Try this Japanese Cheesecake or Cotton Cheesecake recipe for a super fluffy, light-as-air cheesecake you will ever make. Add some fresh berries to make it pretty and ready for any special occasions.
What is Japanese Cheesecake?
It is fluffy, it is jiggly and it is yummy!
Japanese cheesecake or also known as cotton cake, Japanese souffle cake or pillow cake is a kind of sponge cake where the egg whites are whipped into a meringue and then added to the cream cheese-egg yolk batter to create a fluffy texture. The cake is then baked in bain marie or a hot water bath that makes it moist and jiggly.
It has fewer calories per serving than a regular cheesecake as it contains less sugar and cheese.
It took me a while to write about this beautiful and heavenly Japanese Cheesecake. The reason for that is, I had to do it three times to get it picture-ready for my blog, but I am not complaining at all, neither is Armin from the looks of it. He was actually the one urging me to make a "better" one and then another. Although the first two Japanese cheesecakes I made were not picture perfect, they were still delicious.
It was only that my first one came up nice after baking but once it cooled down it turned wrinkled at the top. The second one was firmer and nice all throughout even after chilling but it had a big crack on one side separating the top brown part from the rest of the cake, which of course looked weird.
But after reading a lot of different Japanese Cheesecake recipes and my multiple attempts, (I think) I know now why I failed the first two times.
With all the three cakes I made, I only used the same recipe that my most beautiful sis-in-law, ate Mia, gave me (do not worry that I hurt anybody else's feeling with my superlative comment as she is the only sis-in-law I have).
The secret for making the perfect Japanese Cheesecake
So I knew that it has to be the technique I was using that was causing all the problems. At both times I might have over-beaten my egg whites. This caused the cake to rise too much and with the first cake. The which I baked at 160°C for about 30 minutes then lower the temperature to 140°C because I thought it was already too hot, it made the cake rise then deflate, thus, the wrinkled surface.
As for the second cake, which I baked at 200°C for 15 minutes and lowering again to 150°C for another 50 minutes, it did not have wrinkles but cracked instead.
So I, therefore, conclude, that over-beating the meringue and baking the Japanese cheesecake at a temperature that is too low or too high and too long will result to a not so good looking but still delectable cakes.
For the third cake (this one in the pictures), I beat the egg whites at only medium-high speed (never use high speed) until almost reaching soft peaks and stop there and baked the cheesecake at 200°C for 15 minutes then 150°C for another 15 minutes then turning off the oven and leave it there for another 30 minutes with the oven door closed and another 10 minutes with door open.

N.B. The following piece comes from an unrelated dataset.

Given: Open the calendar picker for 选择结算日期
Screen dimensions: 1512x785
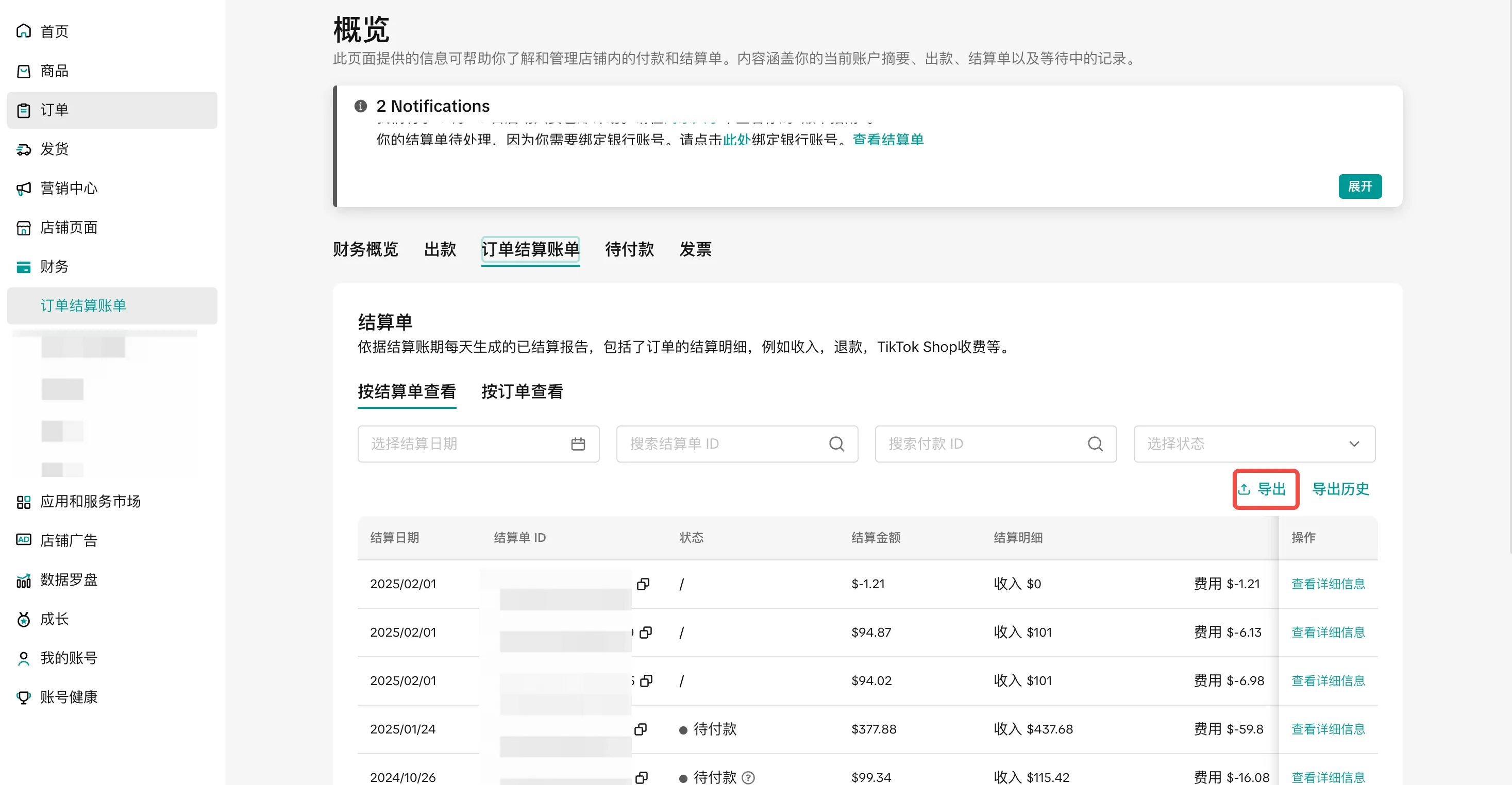Looking at the screenshot, I should (578, 443).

Below is a visual to show the stages of beating egg whites to make a meringue. Remember, we only want to get to the 3rd stage, the soft peaks.
The result... a perfect dome with no wrinkles nor cracks. With this technique, the cake did rise but not as much as the first two times. Which is good...or bad...depending on how you like it I guess... I like to have the Japanese Cheesecake while it is still slightly warm. But it is equally good when chilled for at least 3 hours or overnight.
- Line the bottom and sides of an 8 inch round pan or springform with parchment paper. Wrap the pan with 2 sheets of aluminum foil (no need if using aluminum pan) sealing it completely.
- Fill a larger pan halfway with water. Place it the lowest rack of the oven. Preheat the oven to 150°C.
- Combine the cream cheese and butter in a big microwave safe bowl. Warm it in the microwave until it melts. Add ¼ cup sugar and mix well until mixture is smooth.
- Using a whisk, add the milk and lemon juice and mix. Add the yolks one a time while mixing. Sift the flour and cornstarch while gradually adding them to the mixture and mix until well combined and smooth. Sieve the mixture if needed to get rid of lumps.
- Beat the egg whites at low speed for 2 minutes, add the cream of tartar if using and increase speed to medium-low and beat until foamy. Gradually add ¼ cup sugar while beating for another 30 seconds then turn speed to medium-high and beat until almost soft peaks forms.
- Using the whisk, fold in the meringue into the cream cheese mixture in three parts until well combined.
- Pour the batter into the lined pan. Tap the pan on the kitchen or tabletop to remove the bubbles. Place the pan into the water bath and bake at 200°C for 15 minutes, lower the temperature to 150°C and bake for another 15 minutes. Turn off the oven and leave the pan in the water bath inside with the door closed for another 30 minutes then another 10 minutes with door open.